The records below need copying. Match each line exactly.

#### Supplied entries ####

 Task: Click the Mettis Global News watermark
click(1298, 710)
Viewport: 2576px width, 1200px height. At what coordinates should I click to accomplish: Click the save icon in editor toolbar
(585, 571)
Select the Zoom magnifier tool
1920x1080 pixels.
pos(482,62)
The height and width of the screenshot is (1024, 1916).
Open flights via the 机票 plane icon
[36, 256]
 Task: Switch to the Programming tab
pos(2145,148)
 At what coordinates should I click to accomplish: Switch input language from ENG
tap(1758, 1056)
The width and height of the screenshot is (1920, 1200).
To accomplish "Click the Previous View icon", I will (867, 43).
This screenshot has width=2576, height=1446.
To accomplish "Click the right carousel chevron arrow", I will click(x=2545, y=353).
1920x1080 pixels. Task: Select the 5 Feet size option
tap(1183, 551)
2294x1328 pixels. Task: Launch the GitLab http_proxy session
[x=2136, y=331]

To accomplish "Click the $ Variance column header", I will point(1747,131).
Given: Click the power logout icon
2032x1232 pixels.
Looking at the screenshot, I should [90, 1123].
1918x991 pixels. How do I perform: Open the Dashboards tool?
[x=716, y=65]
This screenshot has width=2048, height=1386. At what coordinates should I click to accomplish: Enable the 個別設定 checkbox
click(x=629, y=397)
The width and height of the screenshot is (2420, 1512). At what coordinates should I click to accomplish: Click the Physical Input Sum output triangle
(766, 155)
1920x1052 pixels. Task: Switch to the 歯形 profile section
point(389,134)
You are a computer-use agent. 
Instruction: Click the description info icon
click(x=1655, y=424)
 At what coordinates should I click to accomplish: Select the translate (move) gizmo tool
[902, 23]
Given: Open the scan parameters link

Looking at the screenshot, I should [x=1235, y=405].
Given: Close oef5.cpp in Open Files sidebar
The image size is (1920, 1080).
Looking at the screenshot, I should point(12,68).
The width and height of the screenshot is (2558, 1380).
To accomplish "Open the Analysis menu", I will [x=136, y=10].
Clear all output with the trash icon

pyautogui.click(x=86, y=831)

####

◆ **Task response**
 Task: Click the Mettis Global News watermark
click(1298, 710)
Viewport: 2576px width, 1200px height. At what coordinates should I click to accomplish: Click the save icon in editor toolbar
(585, 571)
Select the Zoom magnifier tool
1920x1080 pixels.
pos(482,62)
The height and width of the screenshot is (1024, 1916).
Open flights via the 机票 plane icon
[36, 256]
 Task: Switch to the Programming tab
pos(2145,148)
 At what coordinates should I click to accomplish: Switch input language from ENG
tap(1758, 1056)
The width and height of the screenshot is (1920, 1200).
To accomplish "Click the Previous View icon", I will (867, 43).
This screenshot has width=2576, height=1446.
To accomplish "Click the right carousel chevron arrow", I will click(x=2545, y=353).
1920x1080 pixels. Task: Select the 5 Feet size option
tap(1183, 551)
2294x1328 pixels. Task: Launch the GitLab http_proxy session
[x=2136, y=331]

To accomplish "Click the $ Variance column header", I will point(1747,131).
Given: Click the power logout icon
2032x1232 pixels.
Looking at the screenshot, I should [90, 1123].
1918x991 pixels. How do I perform: Open the Dashboards tool?
[x=716, y=65]
This screenshot has width=2048, height=1386. At what coordinates should I click to accomplish: Enable the 個別設定 checkbox
click(x=629, y=397)
The width and height of the screenshot is (2420, 1512). At what coordinates should I click to accomplish: Click the Physical Input Sum output triangle
(766, 155)
1920x1052 pixels. Task: Switch to the 歯形 profile section
point(389,134)
You are a computer-use agent. 
Instruction: Click the description info icon
click(x=1655, y=424)
 At what coordinates should I click to accomplish: Select the translate (move) gizmo tool
[902, 23]
Given: Open the scan parameters link

Looking at the screenshot, I should [x=1235, y=405].
Given: Close oef5.cpp in Open Files sidebar
The image size is (1920, 1080).
Looking at the screenshot, I should point(12,68).
The width and height of the screenshot is (2558, 1380).
To accomplish "Open the Analysis menu", I will [x=136, y=10].
Clear all output with the trash icon

pyautogui.click(x=86, y=831)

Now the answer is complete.